_ЧТО СДЕЛАТЬ_
A. Ответьте по отрывку об Ахматовой и Шагале:
(i) В каком году в «Аполлоне» вышла статья Я. Тугендхольда «Марк Шагал»?
(ii) Какая картина Шагала с 1946 года принадлежала Н. Пунину?
(iii) С какой картиной Шагала О. Е. Рубинчик связывает тему зазеркалья у Ахматовой?
B. Объясните по отрывку об Ахматовой и Шагале, почему в работе особое внимание уделено скрипачам, играющим смерть.

В третьем разделе описывается история личных контактов Ахматовой и Шагала. Так, устанавливается, что первые впечатления от Шагала возникли у Ахматовой во время ее поездок в Париж в 1910-1911-е годы, тогда «Марк Шагал уже привез в Париж свой волшебный Витебск…» (очерк Ахматовой «Амедео Модильяни»). Затем были опубликованная в «Аполлоне» в 1916-м году статья Я. Тугендхольда «Марк Шагал» и выпущенная им в соавторстве с А. Эфросом книга «Искусство Марка Шагала» (М., 1918). В 1920-е годы Ахматова могла видеть картины Шагала («Вид из окна в Витебске» и «Розовые любовники») в коллекции Рыбаковых и говорить о нем с Н. Пуниным (ему с 1946 года принадлежала картина Шагала «Зеленые любовники»). В 1930-е – 1960-е годы источником сведений о Шагале для Ахматовой был И. Эренбург, в 1963-м году Ахматову в Ленинграде навестила дочь Шагала. О. Е. Рубинчик соглашается с мнением Р. Д. Тименчика, что Ахматова могла вспомнить о Шагале в 1960 году (перед написанием «Оды») в связи с его интервью, из которого она выписала значимую и для нее самой мысль («Стихотворение не решают написать. Оно пишется само»), и в связи с их соседством в итальянской истории всемирной литературы (Prampolini G. Storia Universale della Letteratura. Vol. VII. Torino, 1953. P. 501 – репродукция картины Шагала «Свеча» и краткий рассказ о ранней А. Ахматовой).

«шагаловское» начало в других стихах Ахматовой, теми или иными своими мотивами связанных с «Царскосельской одой». Это стихотворения «Милому» (1915), «Призрак» (1919), «Тот город, мной любимый с детства…» (1929). В последнем тексте появляется «образ из числа тех, что можно назвать “маркой Шагала”, – скрипач» (с. 83), – и далее в работе следует целый реестр «скрипачей» Шагала (их «десятки», с. 86) с особенным вниманием к скрипачам, играющим смерть, ибо у Ахматовой он «безносый», да и у Шагала таких множество. Находится и возможный общий источник этого образа – «Автопортрет со смертью» А. Беклина (1872), одна из самых известных картин в истории европейского символизма. Отдельно анализируется наверняка знакомая Ахматовой картина раннего Шагала «Покойник» (1908), в которой сидящий на крыше скрипач играет на похоронах безликого покойника, и многие другие. В том же стихотворении («Тот город, мной любимый с детства…») у Ахматовой впервые появляется тема зазеркалья (не зеркала, а именно зазеркалья), и О. Е. Рубинчик связывает ее с картиной Шагала «Зеркало» (1915). В другом стихотворении, «Мои молодые руки…» (1940), с Шагалом соотносится мотив карнавала, феерии из прошлой жизни, происходивших на фоне неба с кровавым отсветом, и идущий отсюда мотив пейзажа как участника и свидетеля жизни лирического героя (затем – в картине Шагала «Венчание», см. автобиографическое у Ахматовой и Шагала).

_ДАННЫЕ_

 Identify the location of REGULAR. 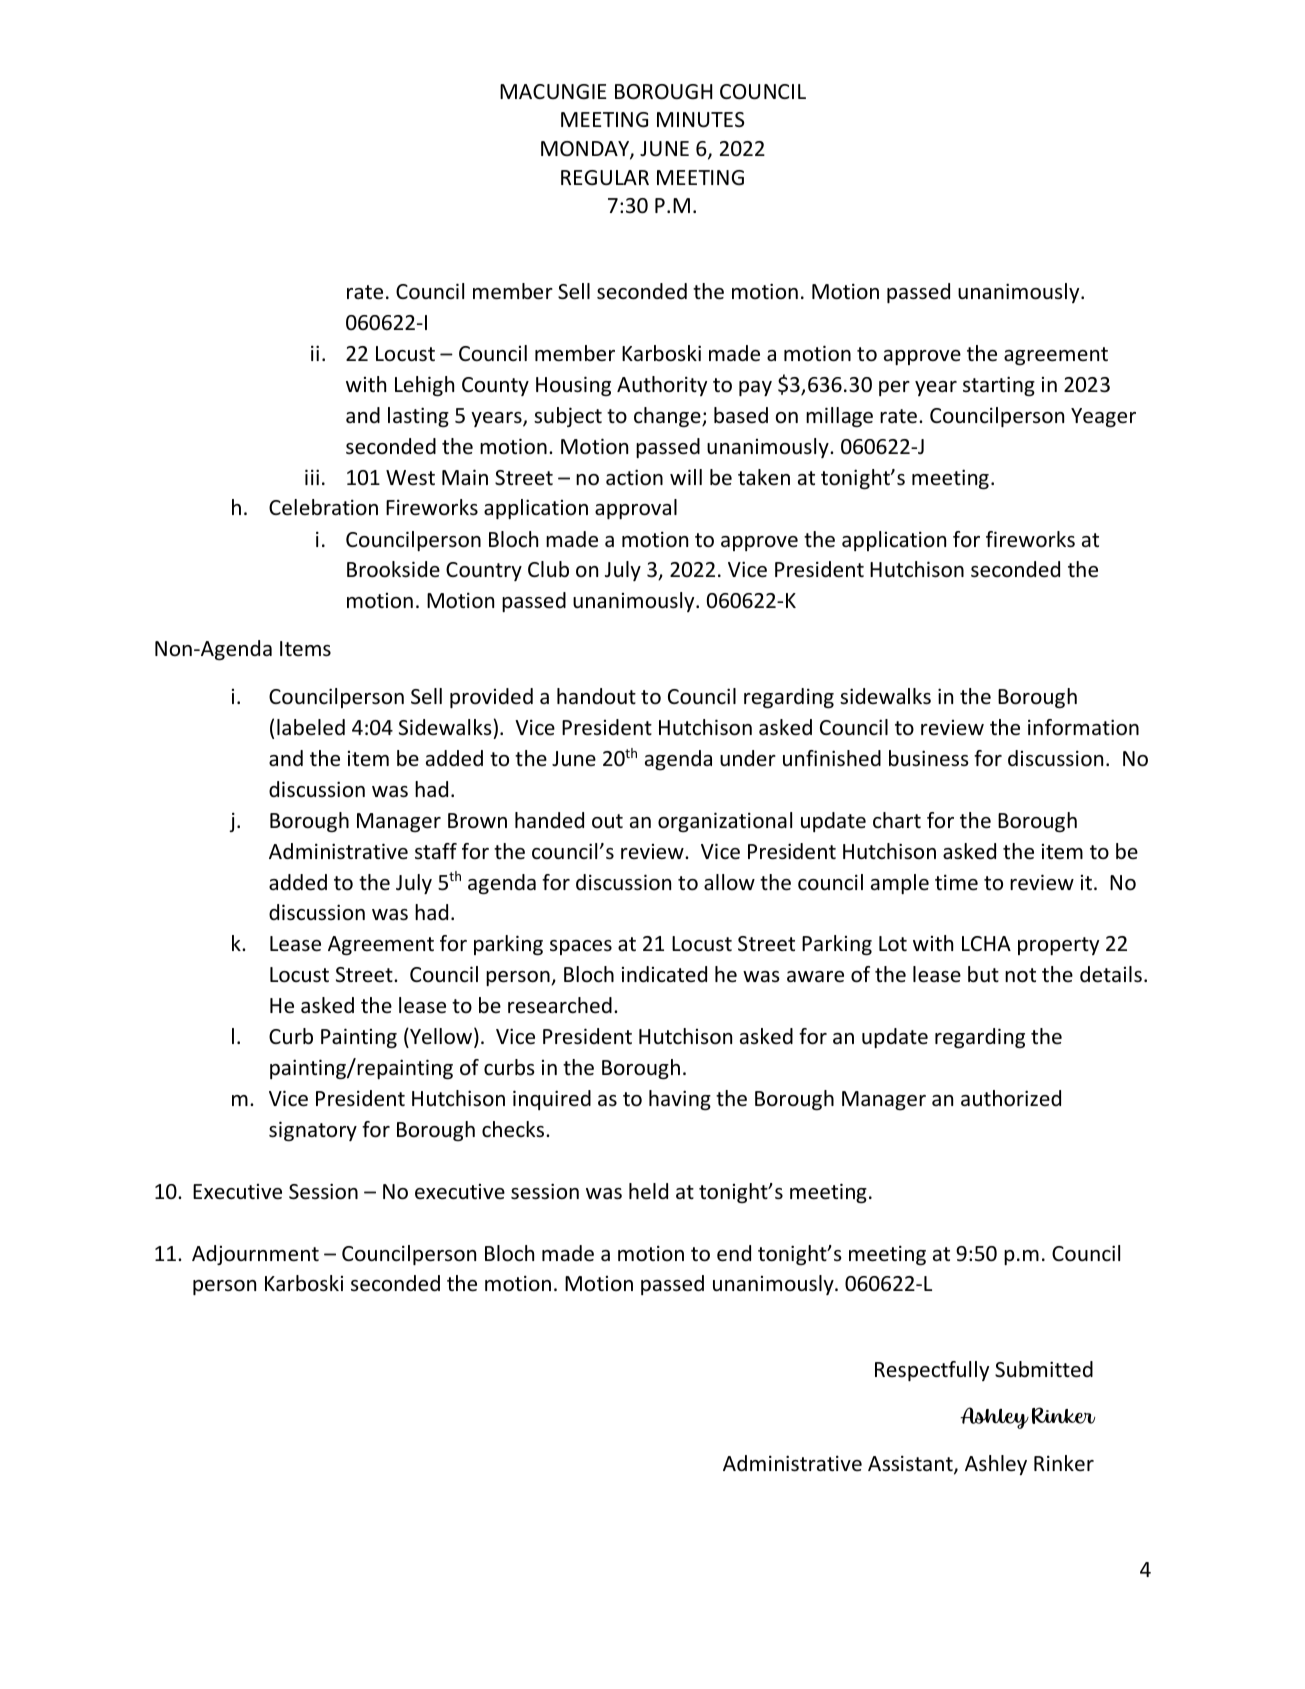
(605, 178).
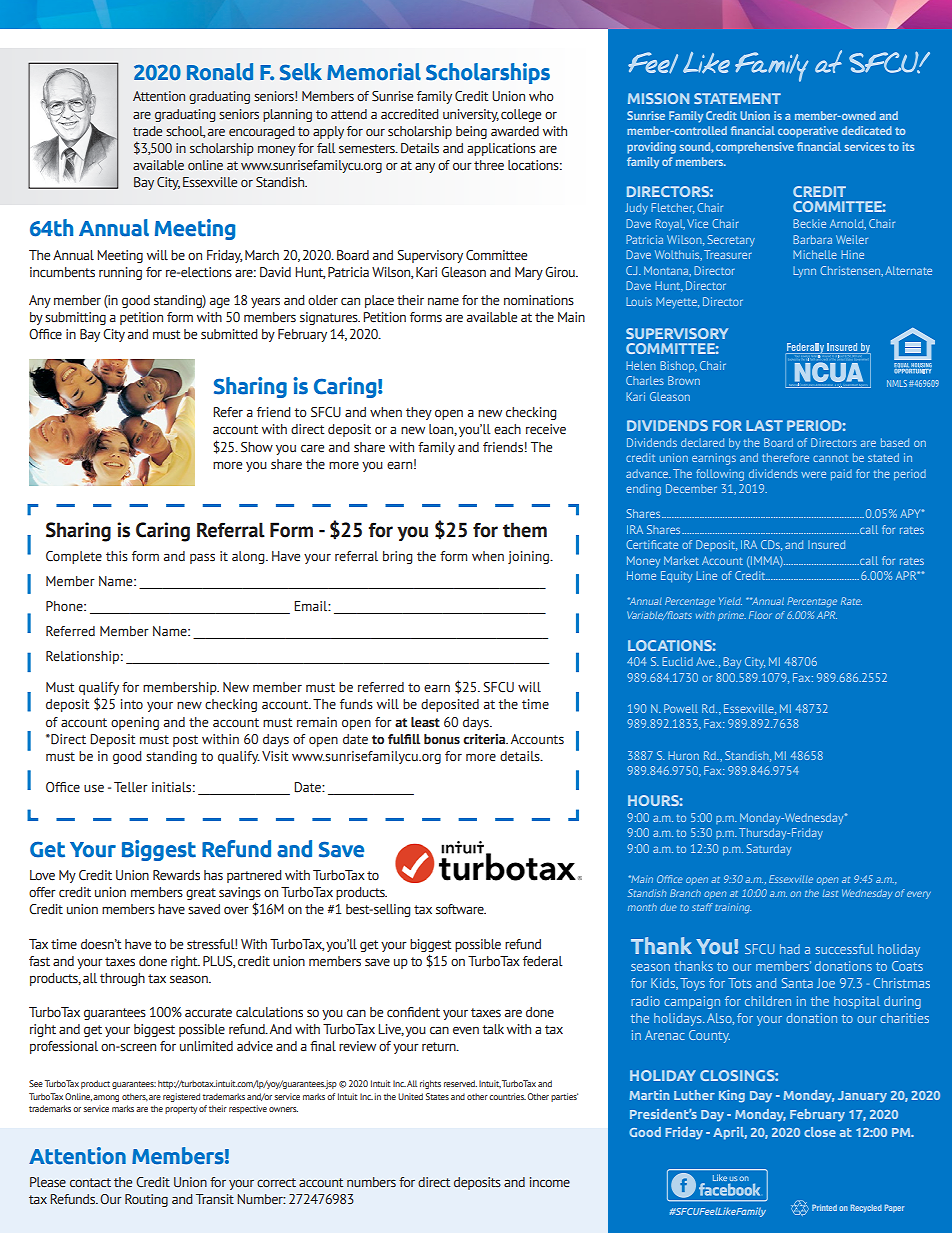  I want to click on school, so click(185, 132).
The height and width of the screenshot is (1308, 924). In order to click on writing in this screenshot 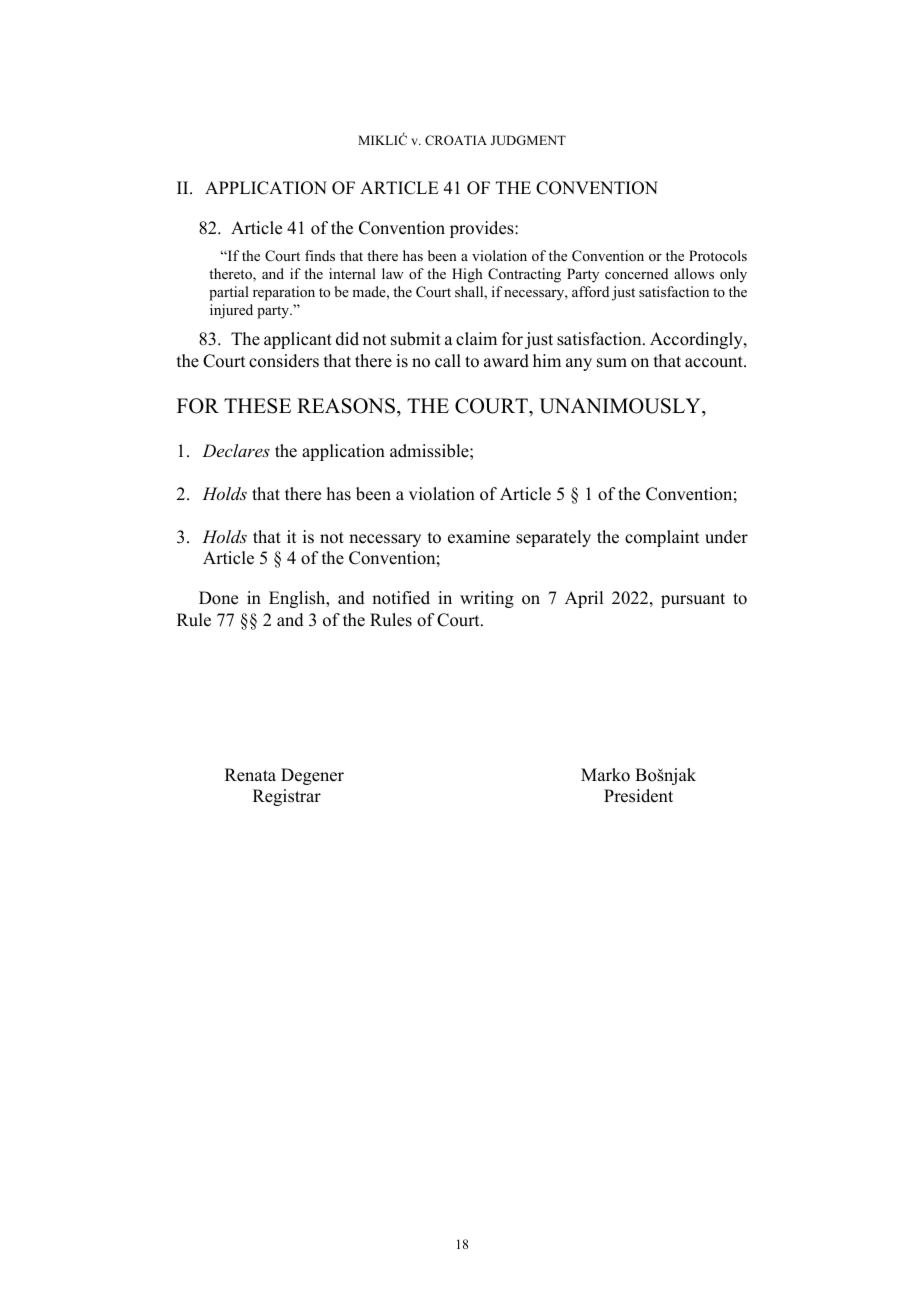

_ОТВЕТЫ ПО ПОРЯДКУ_
A.
(i) В 1916 году.
(ii) «Зеленые любовники».
(iii) С картиной «Зеркало» (1915).

B. У Ахматовой скрипач «безносый», а у Шагала таких скрипачей множество.